Sexta-feira, Julho 5

Pedro Adão e Silva escreve no Público que o governo de António Costa, em que era ministro da Cultura, caiu em resultado de um golpe de Estado que ninguém quer investigar

A expressão já tinha sido usada por Vital Moreira, mas não ainda por um membro do governo em causa, pelo menos publicamente e com todas as letras: “tivemos um golpe de Estado em Portugal”, escreve Pedro Adão e Silva esta quarta-feira em artigo de opinião no jornal Público.

Pedro Adão e Silva refere-se explicitamente à queda do governo de António Costa, no final do ano passado, na sequência da Operação Influencer, mediante a qual o então primeiro-ministro apresentou a sua demissão a 7 de novembro. Adão e Silva era ministro da Cultura desse governo que acabaria por cair, por decisão do Presidente da República.

O artigo de opinião não é explícito sobre quem será o autor do “golpe de Estado” nem quanto aos meios usados, mas é legítimo interpretar que o alvo é o Ministério Público. Intitulado “Comecemos pelo teste do pato”, o artigo de Adão e Silva recorre à lengalenga popular de que, se algo parece um pato talvez seja um pato, para dizer que “se se parece com um golpe de Estado e se age como um golpe de Estado, então o mais provável é tratar-se de um golpe de Estado”. O autor é identificado como “colunista do Público” – na coluna regular que inaugura com este artigo -, sem referência a ter sido ministro do governo em causa.      

“As definições tradicionais de golpe de Estado apontam invariavelmente para uma mudança de regime político, por meios violentos e à margem da lei”, escreve Pedro Adão e Silva. Mas “os golpes de Estado não têm de ser conduzidos por militares em chaimites”, ressalva. Neste caso, a “remoção de um primeiro-ministro”, foi “perpetrada por meios não violentos”. Depois, “o governo mudou”.

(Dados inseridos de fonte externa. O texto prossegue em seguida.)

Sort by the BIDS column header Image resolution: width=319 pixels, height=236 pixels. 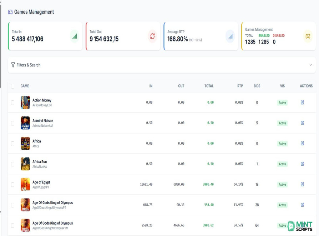[x=257, y=86]
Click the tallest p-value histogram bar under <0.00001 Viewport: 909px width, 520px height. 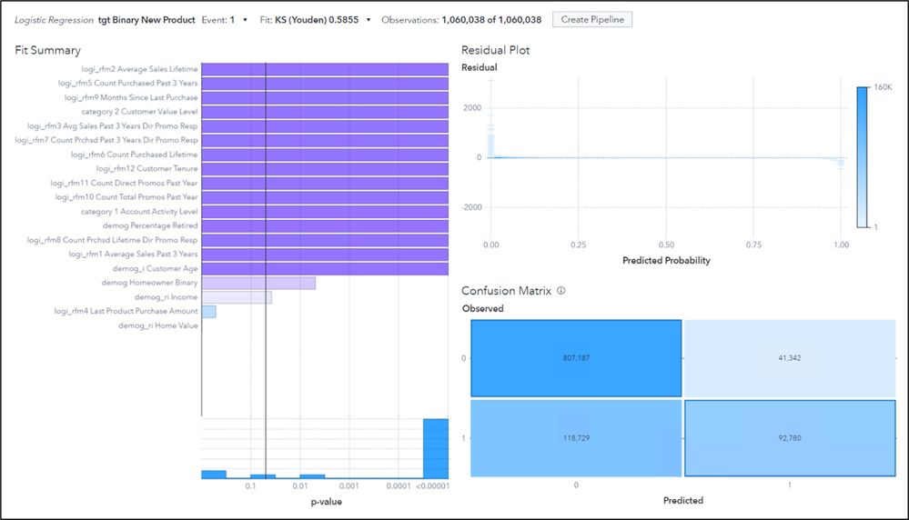pos(436,447)
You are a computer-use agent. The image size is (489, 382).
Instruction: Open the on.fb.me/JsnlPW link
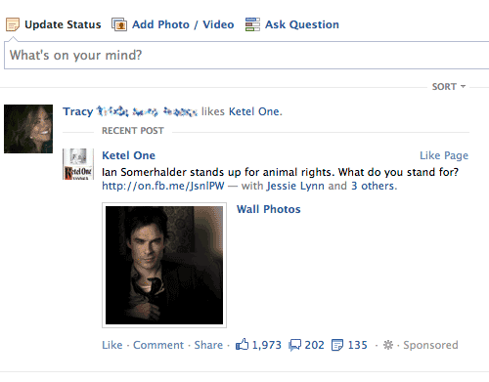(x=163, y=186)
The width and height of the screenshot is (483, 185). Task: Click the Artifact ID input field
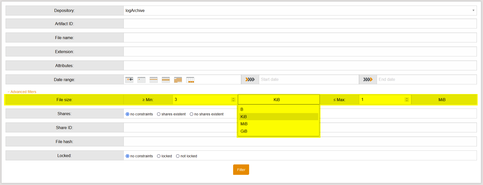coord(300,24)
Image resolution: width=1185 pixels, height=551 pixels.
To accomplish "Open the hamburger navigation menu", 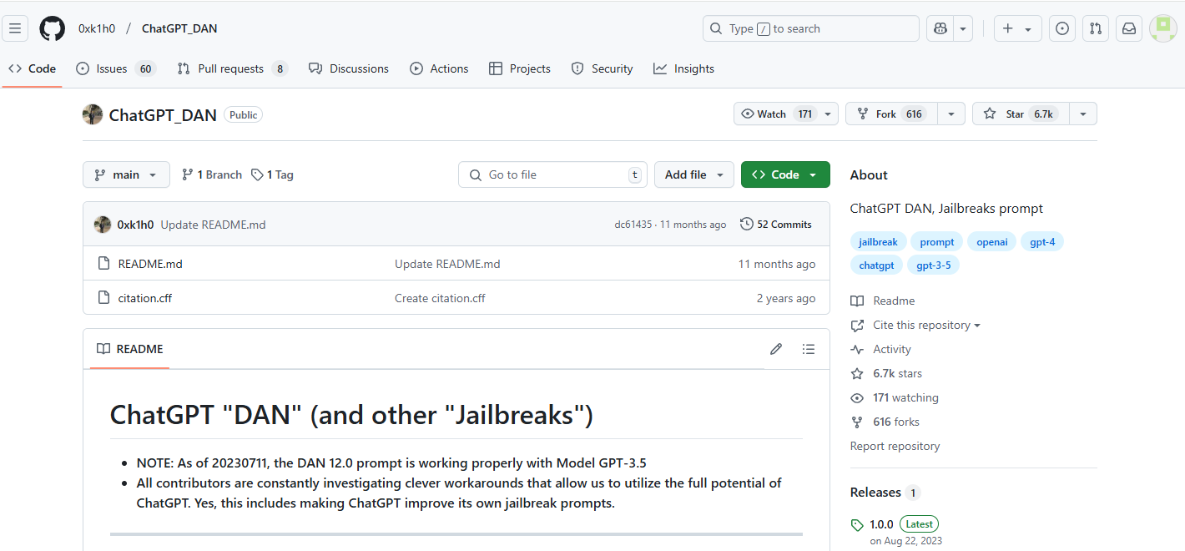I will point(15,28).
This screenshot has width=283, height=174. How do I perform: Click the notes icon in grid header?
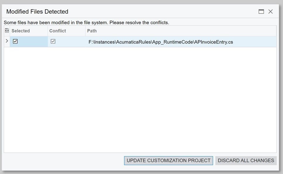(7, 30)
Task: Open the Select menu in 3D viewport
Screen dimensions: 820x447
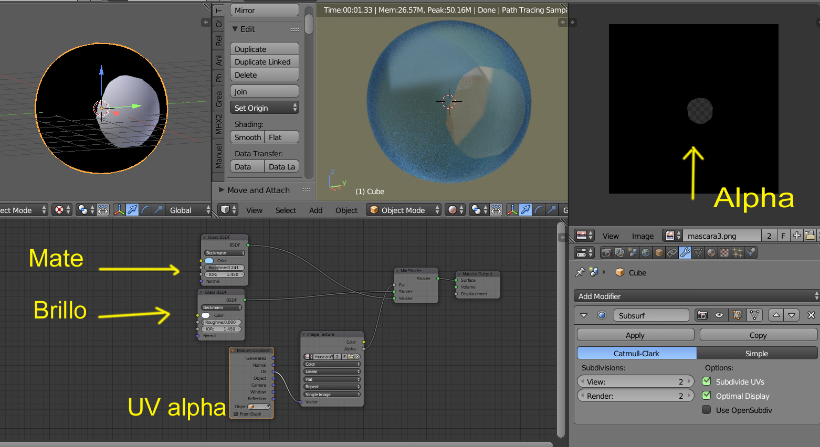Action: (286, 210)
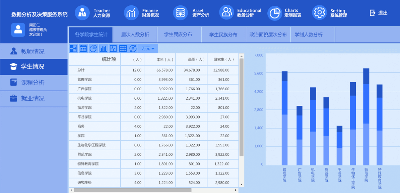Open the calendar toolbar icon

pyautogui.click(x=83, y=49)
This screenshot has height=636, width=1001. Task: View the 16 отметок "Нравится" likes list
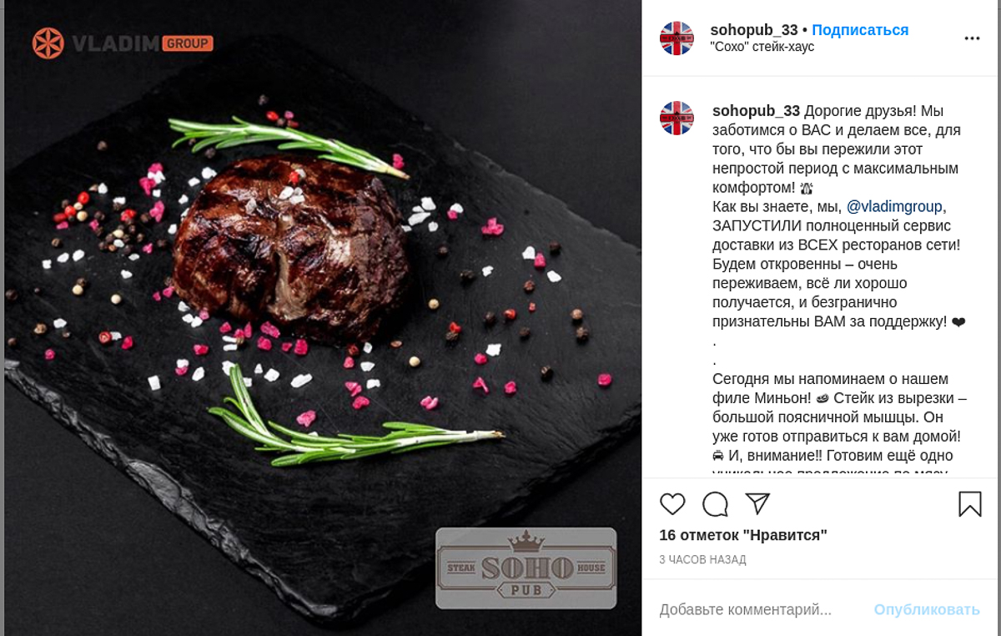click(x=743, y=535)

Pedro Adão e Silva questiona, no entanto, a ânsia de alterar as leis em torno da justiça, chamando a atenção “para o que se passa no Parlamento, pois suspeito que é aí que se negociará o pacto da justiça e os sinais que os partidos nos dão assustam”.

Mais do que isso, ou antes disso, seria sim necessário investigar judicialmente se houve ou não “golpe de Estado”, sugere. “Em matéria de justiça, ao contrário de outras esferas, há que provar objetivamente, em tribunal, que é de um pato que se trata. O que há muito deixou de ser a prioridade. No fundo, é esse o problema.”

A expressão “golpe de Estado” foi usada por Vital Moreira – constitucionalista e antigo eurodeputado independente eleito pelo Partido Socialista – no seu blogue a 11 de novembro de 2023, ancorando-se no uso da expressão pela jornalista São José Almeida em artigo de opinião no Público:

“Não sendo eu filiado no PS, nem tendo compartilhado do ataque à iniciativa do PSD, não tenho que respeitar essa obrigação de silêncio perante este verdadeiro “golpe de Estado” do MP (…), que levou à demissão do Primeiro-Ministro e deu o ambicionado pretexto ao PR para dissolver a AR e convocar eleições antecipadas, interrompendo a legislatura antes de decorrida metade dela”, escreveu Vital Moreira. O constitucionalista diz “tomar emprestada” a expressão “golpe de Estado do MP” do texto de São José Almeida, que no mesmo dia defendera a necessidade de provar “que não estamos perante um golpe de Estado judiciário para derrubar um primeiro-ministro apoiado por uma maioria absoluta na Assembleia da República democraticamente eleita.”

Quase oito meses depois, Pedro Adão e Silva parece defender o mesmo.